Moylan’s - Kilt Lifter - Hadn’t had one in awhile
I know I usually only post beer, but today has been difficult on many levels.
"Like a scar the hurt will always show"- Rest in peace: oh captain! my captain!
So many memories flood through my mind thinking of Robin Williams and how much he meant to me. From my first introduction to stand-up comedy in the 80s, other than reruns of laugh-In and Bill Cosby, to his brilliant acting performances, to his personal battles which he was still able to perform brilliantly through.
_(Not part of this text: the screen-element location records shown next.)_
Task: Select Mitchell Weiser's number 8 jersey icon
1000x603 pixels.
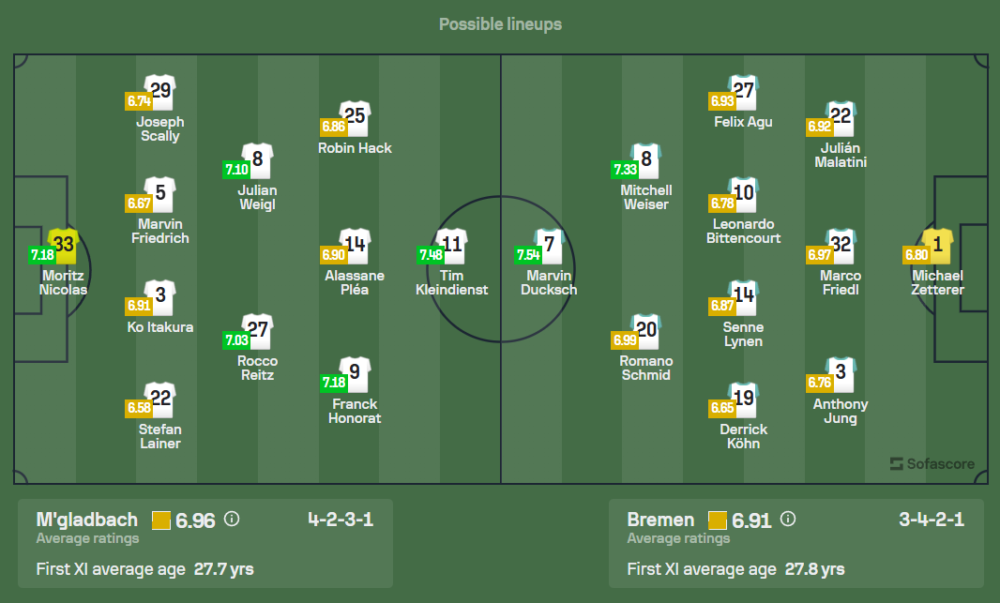Action: pos(646,160)
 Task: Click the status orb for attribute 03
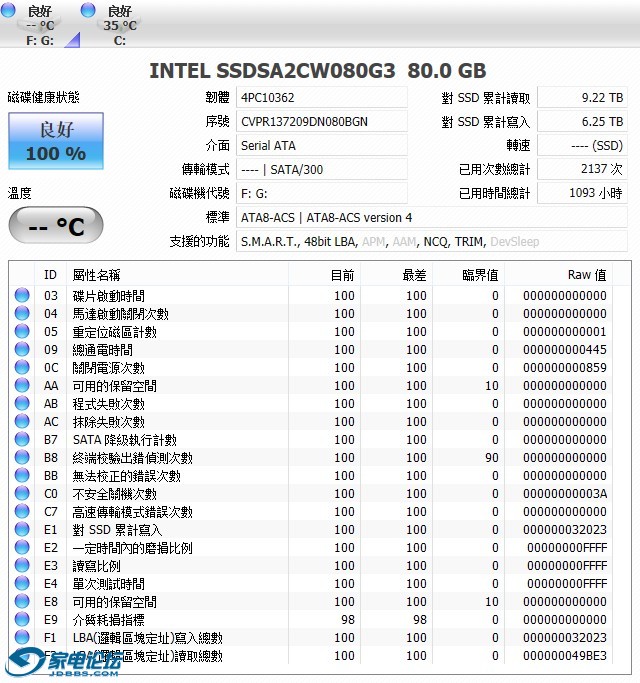coord(22,296)
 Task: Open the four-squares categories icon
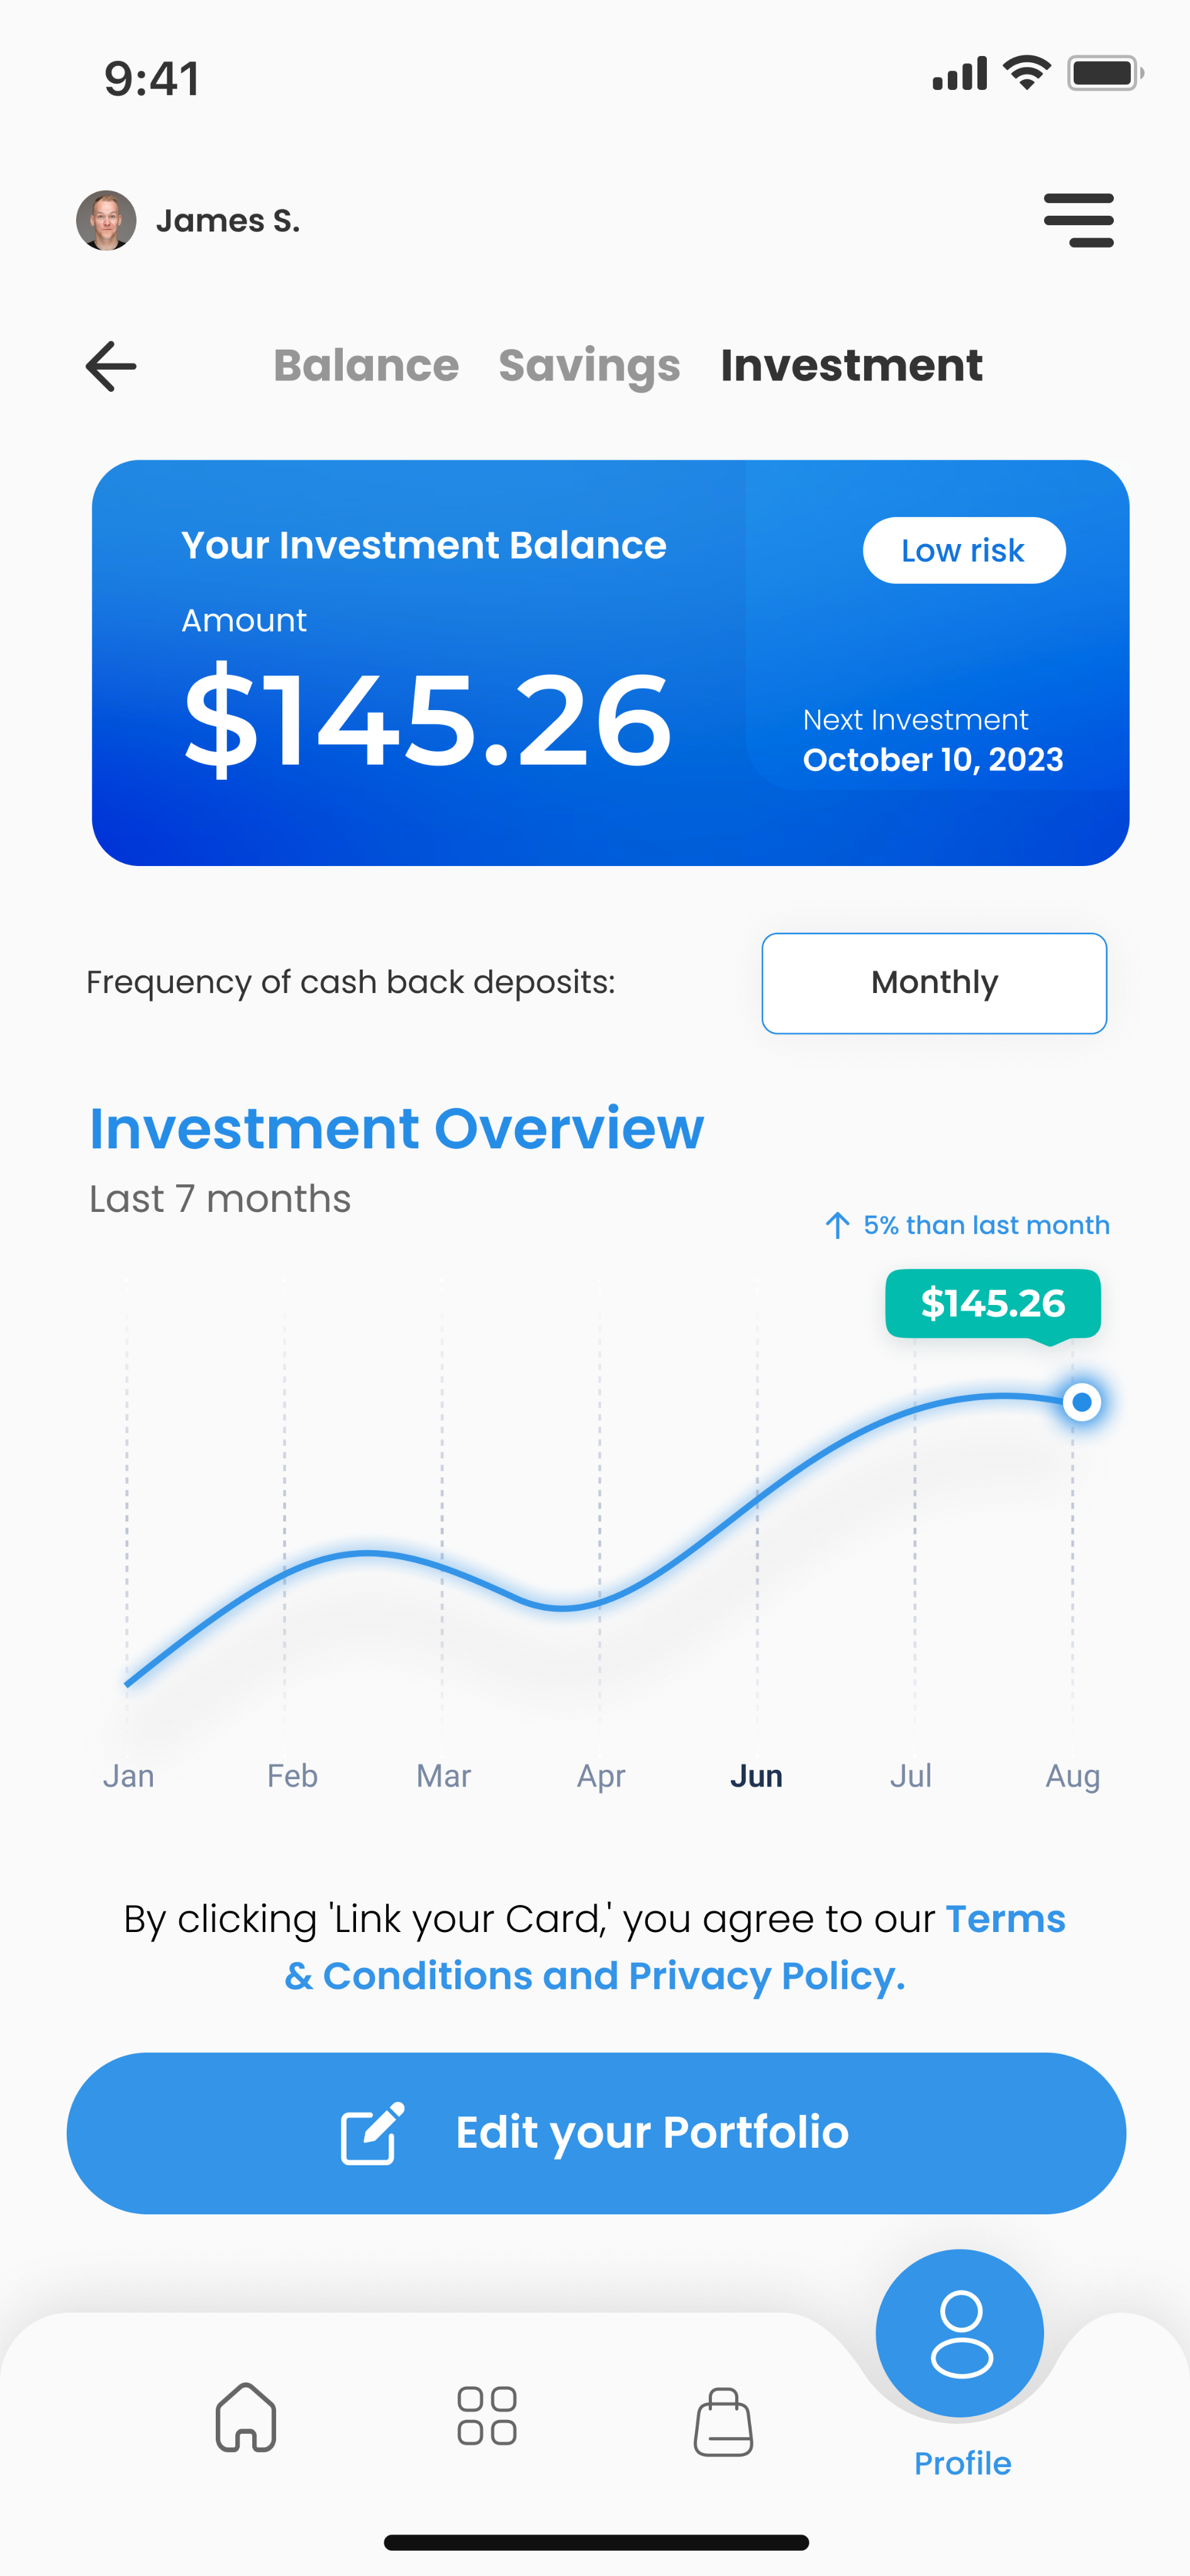click(x=487, y=2417)
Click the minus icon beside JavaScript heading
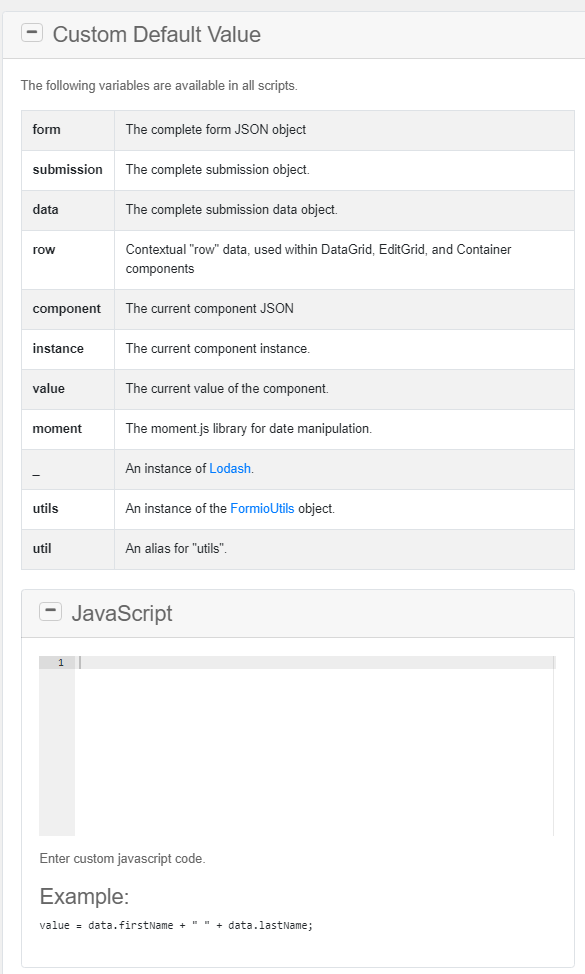 point(50,610)
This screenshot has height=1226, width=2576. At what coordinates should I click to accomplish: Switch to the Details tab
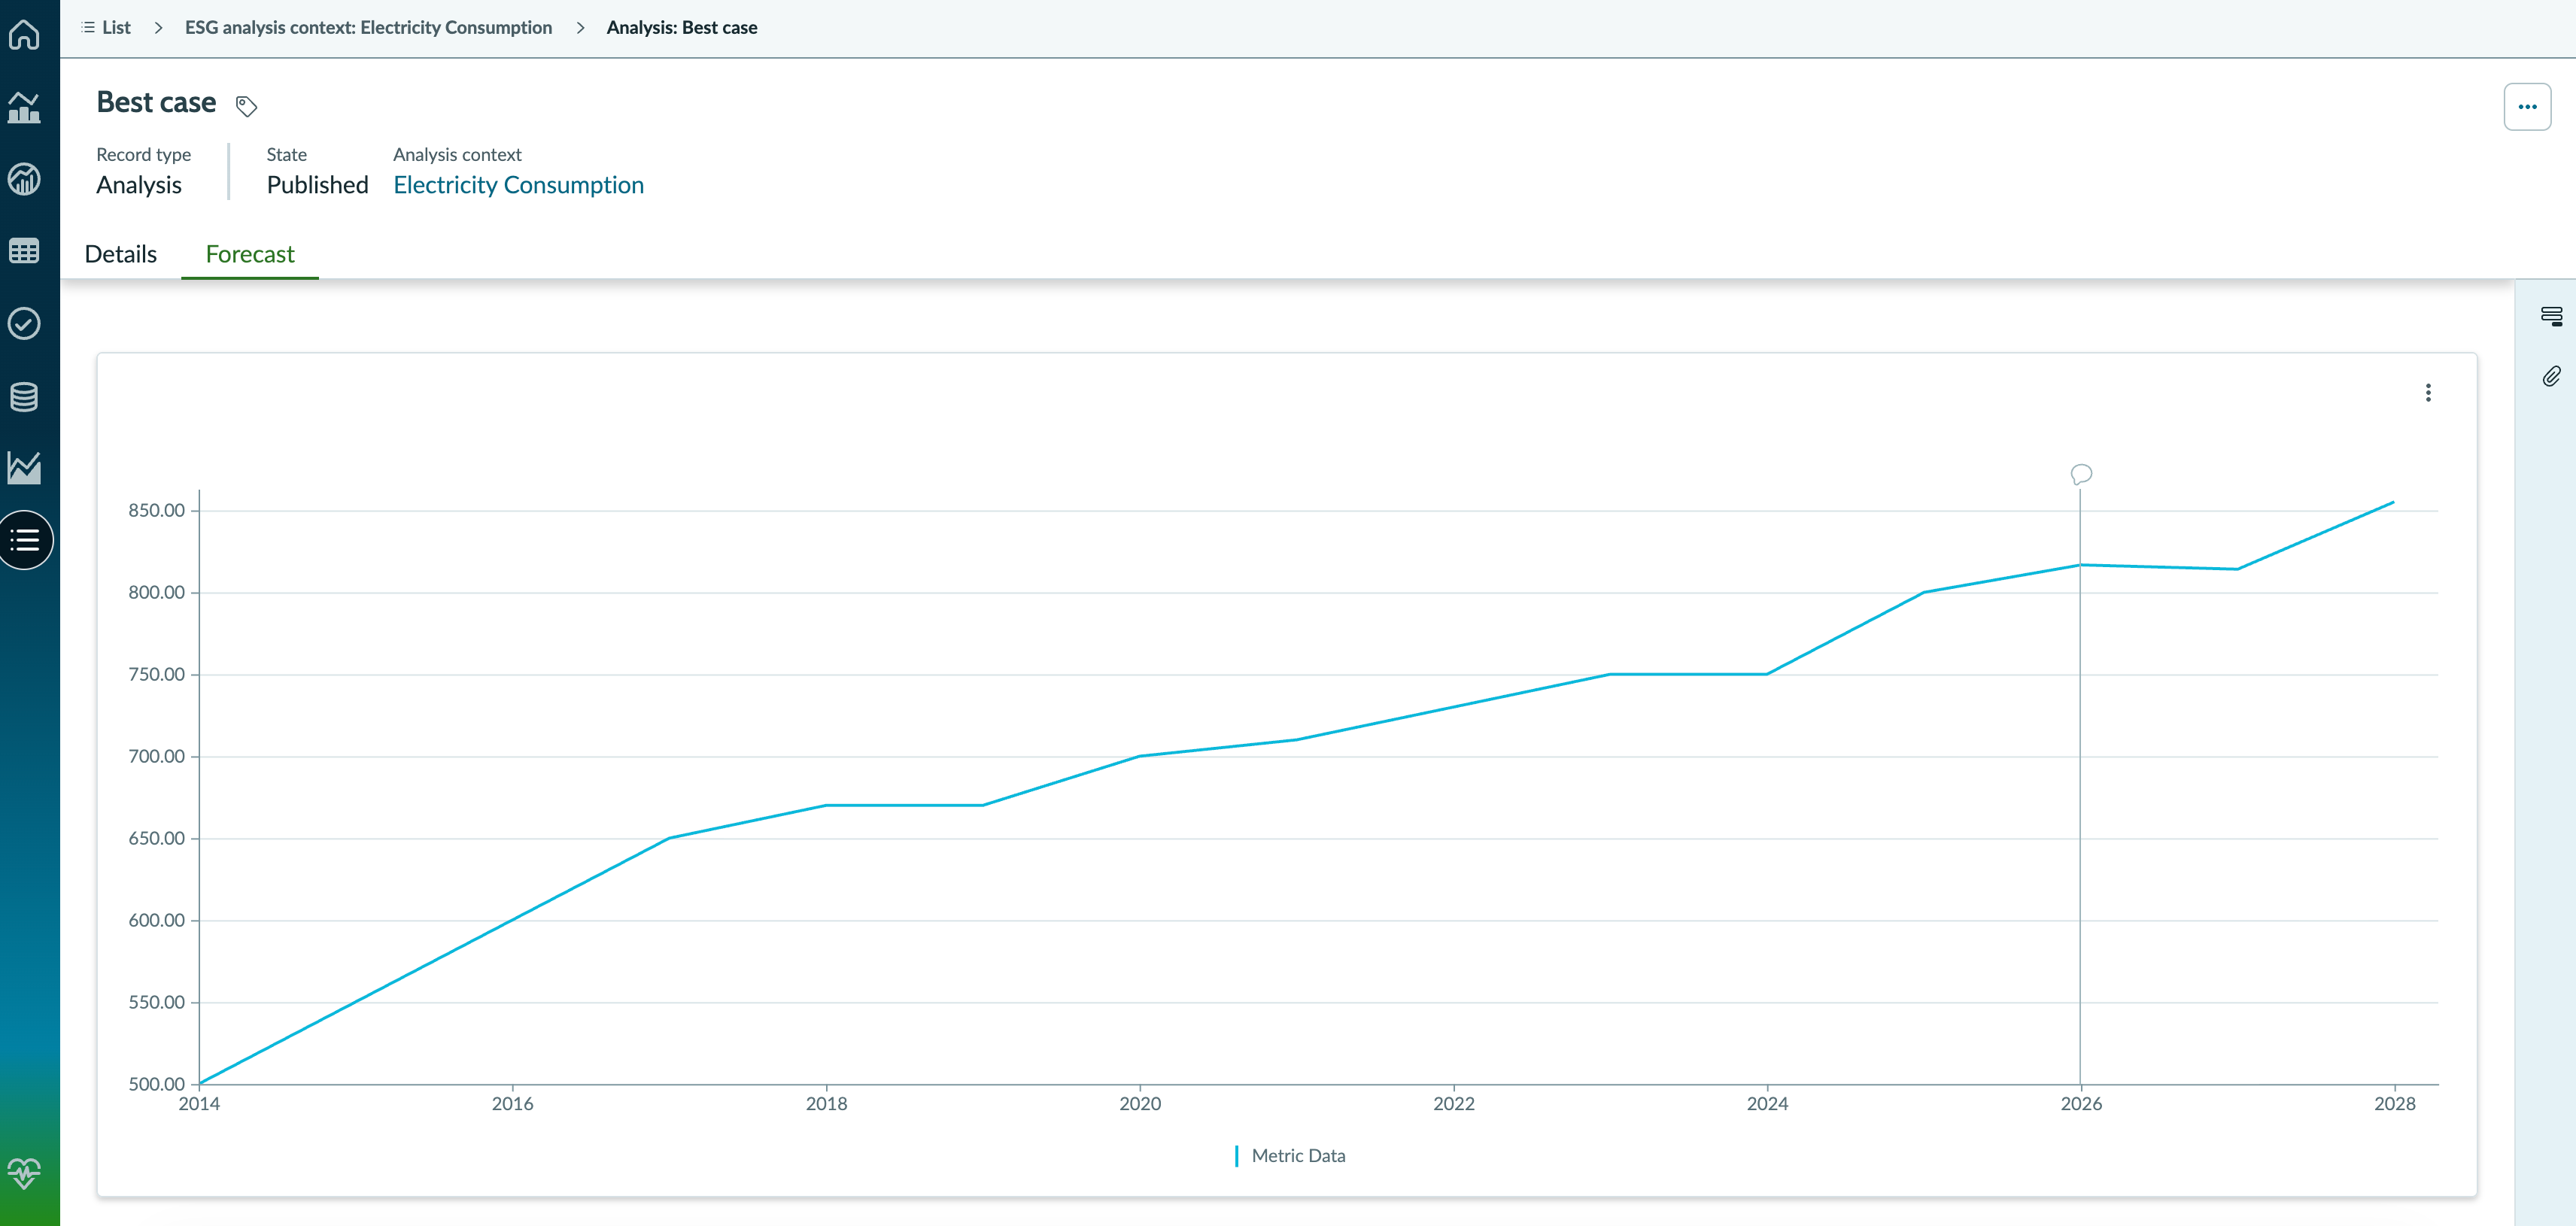click(x=121, y=254)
In the 80s, he was on so many stand-up shows from all of the LA comedy clubs. He was the first comedian that really made me — pardon the cliche — laugh out loud rather than just chuckle. Because of him, I gave stand-up comedy another look and went back to discover comedians from Lenny Bruce to George Carlin to Richard Pryor to all the late 70s early 80s comedians of Boston and New York. Because of this and Robin Williams, I have been a huge stand-up fan ever since. Laughter and comedy got me through much of life’s unfunny moments in the 80s and I owe it to Robin Williams.
I read about his friendship with comedian Jonathan Winters and some of the personal psychological issues they shared. Issues I thought, at one time, I might have had. The way they had led their problems with their comedy helped me more than any therapist ever could have. Whatever your issue, work at it everyday and never give up.
I will not lie. I thought I would cry, and I still may, when I heard Robin Williams had died. I have become an emotional little child in the last few years. But all I felt was a huge weight on my chest, the weight of sadness that feels like a gorilla. To me, it is as if I lost a close friend and there is a hole in my life. Even though I never met him or do not know if I would have liked him, and definitely don’t know if he would have liked me, the loss is still something I feel deeply.
I hope if there is another existence after this one, there is comedy and you are laughing. Rest in peace.